▸ Selected passage:
Twelve people were wounded in a grenade attack on a plaza in Guadalupe, a city in the northern Mexican state of Nuevo Leon, a city spokesman said on Sunday.
A lone assailant threw the grenade into the crowded plaza late Saturday, the city official said.
Eight adults and four children were wounded in the attack, which was captured by security cameras installed near city hall.
The victims belonged to three families that were out for a stroll on the plaza in Guadalupe, which is in the Monterrey metropolitan area.
The city government will cover the victims’ medical expenses, Guadalupe Mayor Ivonne Alvarez Garcia said.
Three grenade attacks on public buildings occurred in Monterrey, the capital of Nuevo Leon, in less than 24 hours.
A guard was wounded when a grenade was thrown at the federal court building, while another attack targeted the Topo Chico state prison and the third occurred near the U.S. Consulate.
The violence has intensified in Nuevo Leon since the appearance in February in Monterrey of giant banners heralding an alliance of the Gulf, Sinaloa and La Familia Michoacana drug cartels against Los Zetas, a band of Mexican special forces deserters turned hired guns.
After several years as the armed wing of the Gulf cartel, Los Zetas went into the drug business on their own account and now control several lucrative territories.
The cartels arrayed against Los Zetas blame the group’s involvement in kidnappings, armed robbery and extortion for discrediting “true drug traffickers” in the eyes of ordinary Mexicans willing to tolerate the illicit trade as long as the gangs stuck to their own unwritten rule against harming innocents.
More than 500 people have died in the drug war in Nuevo Leon this year.

▸ Data extract:

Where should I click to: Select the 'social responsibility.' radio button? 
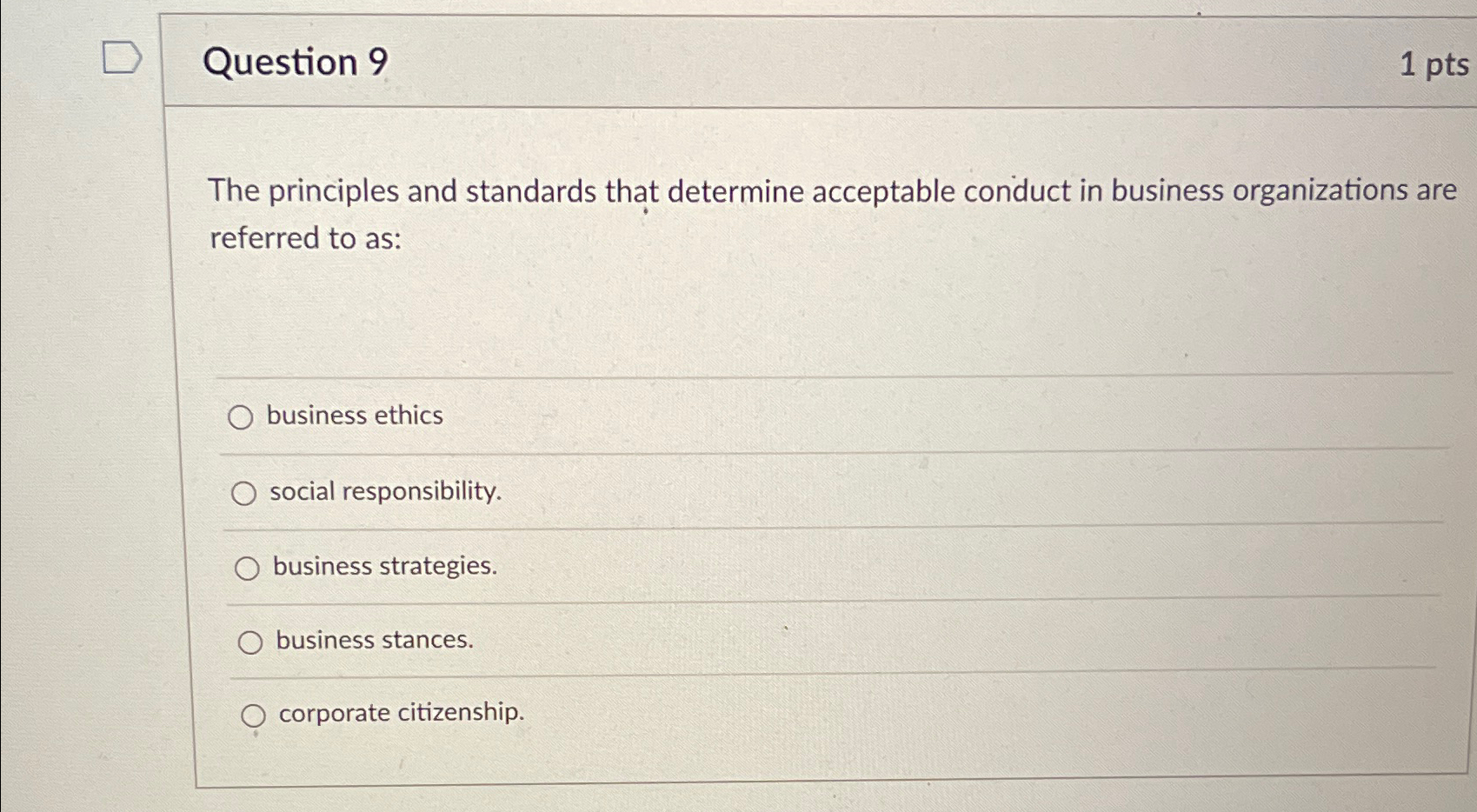click(245, 493)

▸ Explore the material:
A - In the article on the Guadalupe grenade attack, who will pay the victims' medical expenses?
B - Reproduce the article on the Guadalupe grenade attack word for word, from "Eight adults and" up to and including "Alvarez Garcia said.".

▸ Task results:
A - The city government of Guadalupe will pay them.

B -
Eight adults and four children were wounded in the attack, which was captured by security cameras installed near city hall.
The victims belonged to three families that were out for a stroll on the plaza in Guadalupe, which is in the Monterrey metropolitan area.
The city government will cover the victims’ medical expenses, Guadalupe Mayor Ivonne Alvarez Garcia said.